UNITED STATES DISTRICT COURT DISTRICT OF SOUTH DAKOTA SOUTHERN DIVISION
Nov 19, 2012
CR. 12-40082-02-KES (D.S.D. Nov. 19, 2012)

Opinion

CR. 12-40082-02-KES

11-19-2012

UNITED STATES OF AMERICA, Plaintiff, v. SEAN MICHAEL McFARLAND, Defendant.


ORDER DENYING DEFENDANT'S

MOTION TO DISMISS HIS

INDICTMENT

Defendant, Sean Michael McFarland, moves to dismiss his indictment, which charges him with conspiracy to distribute a controlled substance in violation of 21 U.S.C. §§ 841(a)(1) and 846. The government resists the motion. For the following reasons, McFarland's motion is denied.

McFarland is charged with knowingly and intentionally conspiring to distribute "more than 100 kilograms of marijuana, a Schedule I controlled substance, in violation of 21 U.S.C. §§ 841(a)(1) and 846." Docket 78.

McFarland argues that the indictment against him should be dismissed because the classification of marijuana as a Schedule I controlled substance "violates the due process clause and equal protection of the law pursuant to the Fifth Amendment." Docket 77-1 at 12. Nearly an identical argument was addressed in United States v. Fogarty, 692 F.2d 542 (8th Cir. 1982). There, the Eighth Circuit Court of Appeals recognized that a highly deferential standard of review applies "[b]ecause there is no fundamental constitutional right to import, sell, or possess marijuana[.]" Fogarty, 692 F.2d at 543. Thus, the classification of marijuana as a Schedule I controlled substance "must be upheld unless it bears no rational relationship to a legitimate government purpose." Id.

In Fogarty, just as is the case here, the gist of the defendant's claim was that the weight of current medical knowledge purportedly shows that marijuana does not satisfy the three statutory criteria necessary for inclusion in Schedule I. Fogarty, 692 F.2d at 547.

-- WORK ORDER 1 --
Answer these questions about the court order:
(a) How much marijuana is McFarland charged with conspiring to distribute?
(b) Under which amendment does McFarland claim the Schedule I classification violates due process and equal protection?
(c) Which court decided United States v. Fogarty, and in what year?
-- WORK ORDER 2 --
Can you duplicate the court order word for word, beginning at the words "In Fogarty, just" and stopping after "F.2d at 547."?

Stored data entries
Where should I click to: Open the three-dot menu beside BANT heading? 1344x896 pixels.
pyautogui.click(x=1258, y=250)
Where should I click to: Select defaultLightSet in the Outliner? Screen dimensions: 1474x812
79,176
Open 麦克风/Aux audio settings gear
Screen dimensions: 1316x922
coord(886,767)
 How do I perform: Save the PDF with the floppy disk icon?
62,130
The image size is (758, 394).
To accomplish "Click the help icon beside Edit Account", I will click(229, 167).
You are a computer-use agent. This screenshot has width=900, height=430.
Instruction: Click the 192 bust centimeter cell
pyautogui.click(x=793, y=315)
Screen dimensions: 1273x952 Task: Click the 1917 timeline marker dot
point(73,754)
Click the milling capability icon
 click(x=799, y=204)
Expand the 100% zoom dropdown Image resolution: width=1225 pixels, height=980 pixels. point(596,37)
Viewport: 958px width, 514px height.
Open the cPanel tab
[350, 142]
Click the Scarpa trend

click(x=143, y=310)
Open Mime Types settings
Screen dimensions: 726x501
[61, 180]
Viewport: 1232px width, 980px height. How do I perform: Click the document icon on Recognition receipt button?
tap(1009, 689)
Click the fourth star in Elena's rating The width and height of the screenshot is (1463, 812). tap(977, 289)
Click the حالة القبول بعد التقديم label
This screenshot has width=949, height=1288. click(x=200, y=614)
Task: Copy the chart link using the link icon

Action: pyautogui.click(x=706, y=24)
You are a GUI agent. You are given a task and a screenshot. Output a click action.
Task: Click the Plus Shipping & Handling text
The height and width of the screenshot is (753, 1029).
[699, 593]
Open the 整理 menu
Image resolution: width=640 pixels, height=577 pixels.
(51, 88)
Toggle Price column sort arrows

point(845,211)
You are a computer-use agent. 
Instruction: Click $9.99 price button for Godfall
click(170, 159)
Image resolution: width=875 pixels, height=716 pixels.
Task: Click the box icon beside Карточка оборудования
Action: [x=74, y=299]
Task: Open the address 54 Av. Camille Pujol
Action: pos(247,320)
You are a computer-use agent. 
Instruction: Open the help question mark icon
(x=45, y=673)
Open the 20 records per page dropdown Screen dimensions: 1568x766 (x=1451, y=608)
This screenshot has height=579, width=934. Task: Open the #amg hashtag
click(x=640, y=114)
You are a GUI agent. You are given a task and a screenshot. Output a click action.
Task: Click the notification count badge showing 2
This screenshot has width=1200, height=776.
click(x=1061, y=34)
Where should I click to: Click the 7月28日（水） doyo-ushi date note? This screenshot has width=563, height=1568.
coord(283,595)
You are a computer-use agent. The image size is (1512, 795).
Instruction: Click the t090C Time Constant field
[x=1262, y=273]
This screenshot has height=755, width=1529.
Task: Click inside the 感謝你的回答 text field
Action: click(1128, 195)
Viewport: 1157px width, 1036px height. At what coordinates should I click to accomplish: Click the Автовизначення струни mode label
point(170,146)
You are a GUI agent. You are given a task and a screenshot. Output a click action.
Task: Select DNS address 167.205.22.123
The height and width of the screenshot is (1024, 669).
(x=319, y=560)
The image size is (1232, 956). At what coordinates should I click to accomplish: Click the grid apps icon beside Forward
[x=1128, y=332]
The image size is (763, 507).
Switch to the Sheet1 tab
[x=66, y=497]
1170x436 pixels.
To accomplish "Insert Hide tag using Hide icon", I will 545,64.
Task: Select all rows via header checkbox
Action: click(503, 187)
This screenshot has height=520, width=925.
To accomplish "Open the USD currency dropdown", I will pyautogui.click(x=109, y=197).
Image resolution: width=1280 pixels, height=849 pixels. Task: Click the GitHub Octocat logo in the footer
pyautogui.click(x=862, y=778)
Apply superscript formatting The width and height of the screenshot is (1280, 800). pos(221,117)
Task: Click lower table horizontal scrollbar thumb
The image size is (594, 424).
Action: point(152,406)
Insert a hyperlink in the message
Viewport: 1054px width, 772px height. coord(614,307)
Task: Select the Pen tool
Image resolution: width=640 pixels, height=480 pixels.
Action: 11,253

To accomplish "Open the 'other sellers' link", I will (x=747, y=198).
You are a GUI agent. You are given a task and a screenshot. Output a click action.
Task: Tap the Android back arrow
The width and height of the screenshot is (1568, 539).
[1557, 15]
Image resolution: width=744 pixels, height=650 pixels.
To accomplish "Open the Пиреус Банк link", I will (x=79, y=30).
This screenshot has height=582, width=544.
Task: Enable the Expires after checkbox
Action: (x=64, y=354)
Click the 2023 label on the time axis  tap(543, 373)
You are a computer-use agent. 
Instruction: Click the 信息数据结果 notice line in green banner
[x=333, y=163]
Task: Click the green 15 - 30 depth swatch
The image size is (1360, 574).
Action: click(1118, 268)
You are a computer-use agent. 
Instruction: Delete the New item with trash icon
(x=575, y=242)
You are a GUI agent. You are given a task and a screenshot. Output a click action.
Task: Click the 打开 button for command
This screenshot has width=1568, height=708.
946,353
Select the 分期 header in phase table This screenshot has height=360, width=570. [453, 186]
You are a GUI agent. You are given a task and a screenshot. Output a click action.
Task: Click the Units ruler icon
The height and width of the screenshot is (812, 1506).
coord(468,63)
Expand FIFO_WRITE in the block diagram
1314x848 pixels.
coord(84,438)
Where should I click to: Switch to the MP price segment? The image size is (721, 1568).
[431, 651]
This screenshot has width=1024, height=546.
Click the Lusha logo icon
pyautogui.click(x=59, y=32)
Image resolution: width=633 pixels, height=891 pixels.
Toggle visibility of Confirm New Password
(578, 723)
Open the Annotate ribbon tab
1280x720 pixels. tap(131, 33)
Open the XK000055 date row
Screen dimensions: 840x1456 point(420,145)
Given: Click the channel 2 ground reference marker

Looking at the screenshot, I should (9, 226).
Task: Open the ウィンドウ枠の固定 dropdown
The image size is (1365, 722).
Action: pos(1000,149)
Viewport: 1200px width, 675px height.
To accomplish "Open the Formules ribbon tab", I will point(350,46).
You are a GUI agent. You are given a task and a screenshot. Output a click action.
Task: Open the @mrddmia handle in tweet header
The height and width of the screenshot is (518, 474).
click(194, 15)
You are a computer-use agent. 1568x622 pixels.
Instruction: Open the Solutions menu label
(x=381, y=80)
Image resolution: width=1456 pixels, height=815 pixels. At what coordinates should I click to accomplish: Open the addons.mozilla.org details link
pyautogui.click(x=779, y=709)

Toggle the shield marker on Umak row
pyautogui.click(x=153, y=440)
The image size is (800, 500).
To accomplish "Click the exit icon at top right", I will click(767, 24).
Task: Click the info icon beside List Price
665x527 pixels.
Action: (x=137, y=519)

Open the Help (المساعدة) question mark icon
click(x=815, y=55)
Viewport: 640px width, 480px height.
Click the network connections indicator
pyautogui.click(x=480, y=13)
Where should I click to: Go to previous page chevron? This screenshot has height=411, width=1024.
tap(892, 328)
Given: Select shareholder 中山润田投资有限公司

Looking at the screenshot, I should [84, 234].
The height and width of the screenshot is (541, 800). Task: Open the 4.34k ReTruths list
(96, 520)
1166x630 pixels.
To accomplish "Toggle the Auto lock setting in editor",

-- SOLUTION 1 --
(a) More than 100 kilograms.
(b) The Fifth Amendment.
(c) The Eighth Circuit Court of Appeals, in 1982.

-- SOLUTION 2 --
In Fogarty, just as is the case here, the gist of the defendant's claim was that the weight of current medical knowledge purportedly shows that marijuana does not satisfy the three statutory criteria necessary for inclusion in Schedule I. Fogarty, 692 F.2d at 547.